Le second faisceau est mon constat quotidien dans mon activité professionnelle où il ne se passe pas une journée:

  • Où je lis, dans des AO, du waterfall déguisé en cycle itératif:

    • Chacune des itérations définies ci-après se composera des différentes phases suivantes :
      • une phase d’élaboration des spécifications
      • une phase de développement : sprint de x semaines (souvent 2 semaines)
      • une phase de recette de l’application, dont des tests techniques et performances
    • Chacune des releases (3 à 6 itérations) se composera des différentes phases suivantes :
      • une phase recette Bout en Bout
      • une phase de déploiement site pilote puis généralisation
      • une phase de réversibilité déclenchée à la fin du volet si reprise par un tiers ou par nous meme
    • Pour une Release, le donneur d’ordre dispose de 15 Jours Ouvrés, suivant la validation de la recette de la dernière itération du cycle, pour valider son contenu par des tests de bout en bout et de pré-production avant déploiement
  • Où je reçois, des propositions de missions de ce type:

    • Scrum Master (c’est en fait un Chef de projet renommé):
      • Connaître en permanence la disponibilité, la charge et le reste à faire de son équipe.
      • Contrôler et alerter l’équipe et le PM sur les tâches en retard
      • Répartir les tâches aux développeurs en tenant compte de l’expérience, la compétence et de la disponibilité de chacun
      • Gérer les risques, les budgets et les plannings
      • Reporting au management de l’avancement des travaux
    • Product Owner (C’est en fait une maitrise d’ouvrage renommée):
      • Est une sorte de Chef de projet digital
      • Gère une équipe composée de Designers et de Développeurs
      • Assistance à la maîtrise d’ouvrage : planification et suivi des projets avec les différentes équipes, rédaction des use cases
      • Assistance à maîtrise d’oeuvre : aide à l’élaboration des tests

Ces publications sont révélatrices d’une chose, nous sommes face à un phénomène d’agile washing à l’image de greenwashing pendant quelques temps par des entreprises qui voulaient paraître plus verte!

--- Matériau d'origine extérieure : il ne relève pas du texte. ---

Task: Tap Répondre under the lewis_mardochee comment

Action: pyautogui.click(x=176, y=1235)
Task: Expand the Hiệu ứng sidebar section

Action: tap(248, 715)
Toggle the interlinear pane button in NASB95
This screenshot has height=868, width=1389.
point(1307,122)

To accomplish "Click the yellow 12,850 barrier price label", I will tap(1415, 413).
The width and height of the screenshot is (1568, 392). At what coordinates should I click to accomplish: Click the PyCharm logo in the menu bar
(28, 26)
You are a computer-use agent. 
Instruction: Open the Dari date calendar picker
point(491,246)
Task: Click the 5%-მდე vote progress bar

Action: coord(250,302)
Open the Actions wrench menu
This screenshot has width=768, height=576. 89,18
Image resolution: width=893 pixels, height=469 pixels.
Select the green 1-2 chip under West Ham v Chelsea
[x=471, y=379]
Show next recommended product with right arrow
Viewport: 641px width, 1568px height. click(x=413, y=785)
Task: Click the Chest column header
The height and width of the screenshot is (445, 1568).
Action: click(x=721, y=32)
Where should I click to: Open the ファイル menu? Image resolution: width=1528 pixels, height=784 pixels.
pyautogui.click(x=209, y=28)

Le troisième faisceau concerne les publications et déclarations des signataires du manifeste agile:

  • The State of Agile Software in 2018 de Martin Fowler (Aout 2018): “The Agile Industrial Complex imposing methods on people is an absolute travesty”
  • Developers should abandon Agile” de Ron Jeffries (May 2018): “Too commonly, the “Agile” approach a team uses has been imposed. Larger-scale “Agile” methods appear actually to recommend imposition of process”
  • Time to kill agile de Dave Thomas (Mai 2014):”“The word “agile” has been subverted to the point where it is effectively meaningless, and what passes for an agile community seems to be largely an arena for consultants and vendors to hawk services and products.”

Ce constat crée un sentiment de malaise sur la planète Agile. Comment en sommes nous arrivé là aux points que les signataires eux mêmes appellent à quitter l’agilité? Y a t il des solutions pour faire disparaître le Dark Agile? Ceci sera l’objectif de mes prochains articles.